Face à une potentielle censure du gouvernement de Michel Barnier, les débats autour du budget 2025 prennent une tournure alarmante. Selon l’exécutif, le gel du barème de l’impôt sur le revenu, en cas de non-vote, pourrait entraîner une hausse d’impôts pour 17,6 millions de Français. Alors que l’inflation devrait être de 2 % en 2024, l’absence d’indexation de ces barèmes aurait des répercussions directes sur les ménages. Cette menace, agitée par le gouvernement, soulève des interrogations : s’agit-il d’un véritable péril fiscal ou d’un levier de pression politique ?
Résumé en 5 points
- En cas de non-vote du budget 2025, le barème de l’impôt sur le revenu resterait inchangé, ce qui entraînerait une hausse automatique des impôts pour 17,6 millions de foyers.
- 380 000 contribuables supplémentaires deviendraient imposables en raison de la stagnation des seuils fiscaux malgré l’inflation.

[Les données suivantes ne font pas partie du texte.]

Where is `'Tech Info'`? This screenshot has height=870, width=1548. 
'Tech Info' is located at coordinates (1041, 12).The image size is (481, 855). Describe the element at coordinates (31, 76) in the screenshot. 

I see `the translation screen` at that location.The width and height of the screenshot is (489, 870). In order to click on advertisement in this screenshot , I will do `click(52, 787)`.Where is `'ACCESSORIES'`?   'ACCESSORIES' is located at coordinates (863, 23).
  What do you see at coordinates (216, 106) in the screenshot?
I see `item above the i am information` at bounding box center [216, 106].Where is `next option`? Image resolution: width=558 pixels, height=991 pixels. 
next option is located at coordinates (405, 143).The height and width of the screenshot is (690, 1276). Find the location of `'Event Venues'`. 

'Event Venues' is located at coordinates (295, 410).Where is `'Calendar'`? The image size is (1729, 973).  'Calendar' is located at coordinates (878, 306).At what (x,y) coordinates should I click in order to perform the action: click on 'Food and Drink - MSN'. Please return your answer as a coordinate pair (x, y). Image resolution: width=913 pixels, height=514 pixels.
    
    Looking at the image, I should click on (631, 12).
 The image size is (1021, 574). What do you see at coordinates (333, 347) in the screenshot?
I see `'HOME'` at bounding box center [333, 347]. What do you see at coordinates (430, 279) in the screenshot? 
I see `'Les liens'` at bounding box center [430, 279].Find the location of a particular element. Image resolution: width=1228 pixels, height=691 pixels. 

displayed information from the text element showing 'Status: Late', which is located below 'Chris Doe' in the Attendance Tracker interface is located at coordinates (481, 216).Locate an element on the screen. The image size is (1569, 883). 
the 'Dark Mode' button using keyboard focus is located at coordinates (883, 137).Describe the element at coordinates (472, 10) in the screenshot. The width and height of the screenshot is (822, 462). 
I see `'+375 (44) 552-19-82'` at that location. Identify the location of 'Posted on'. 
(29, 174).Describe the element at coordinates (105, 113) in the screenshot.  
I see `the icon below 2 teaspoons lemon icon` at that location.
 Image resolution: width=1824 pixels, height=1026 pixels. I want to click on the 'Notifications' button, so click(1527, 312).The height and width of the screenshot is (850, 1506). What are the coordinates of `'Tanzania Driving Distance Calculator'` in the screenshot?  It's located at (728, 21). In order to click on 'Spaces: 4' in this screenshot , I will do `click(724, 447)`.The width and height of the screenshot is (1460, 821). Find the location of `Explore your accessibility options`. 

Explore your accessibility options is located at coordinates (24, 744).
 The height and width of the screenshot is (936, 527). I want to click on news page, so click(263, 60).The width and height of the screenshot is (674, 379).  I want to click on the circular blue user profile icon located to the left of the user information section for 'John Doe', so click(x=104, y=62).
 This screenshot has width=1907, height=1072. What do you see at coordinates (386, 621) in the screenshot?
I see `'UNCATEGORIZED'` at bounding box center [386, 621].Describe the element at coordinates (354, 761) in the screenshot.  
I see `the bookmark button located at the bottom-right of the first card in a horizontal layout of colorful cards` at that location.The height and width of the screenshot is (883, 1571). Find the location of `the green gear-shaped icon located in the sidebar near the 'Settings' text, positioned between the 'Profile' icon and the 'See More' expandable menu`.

- Cette situation pourrait générer 3 milliards d’euros de recettes fiscales, selon une étude de l’OFCE.
- Le gouvernement pourrait proposer une loi spéciale temporaire pour éviter un vide juridique, avec des ajustements possibles rétroactifs en 2025.
- Cette menace d’augmentation est vue par certains experts comme une stratégie politique pour inciter les oppositions à adopter le budget.
L’absence d’indexation : un piège pour les contribuables
Actuellement, les barèmes de l’impôt sur le revenu sont adaptés chaque année pour tenir compte de l’inflation. Cette mesure permet d’éviter que l’augmentation des salaires ou des revenus ne pousse les contribuables dans des tranches d’imposition plus élevées, sans gain réel de pouvoir d’achat. Dans le projet de budget 2025, le gouvernement avait prévu une revalorisation de 2 % des tranches. Sans ce mécanisme, les seuils resteraient figés au niveau de 2024, piégeant près de 380 000 foyers jusque-là non imposables et augmentant les prélèvements pour des millions d'autres.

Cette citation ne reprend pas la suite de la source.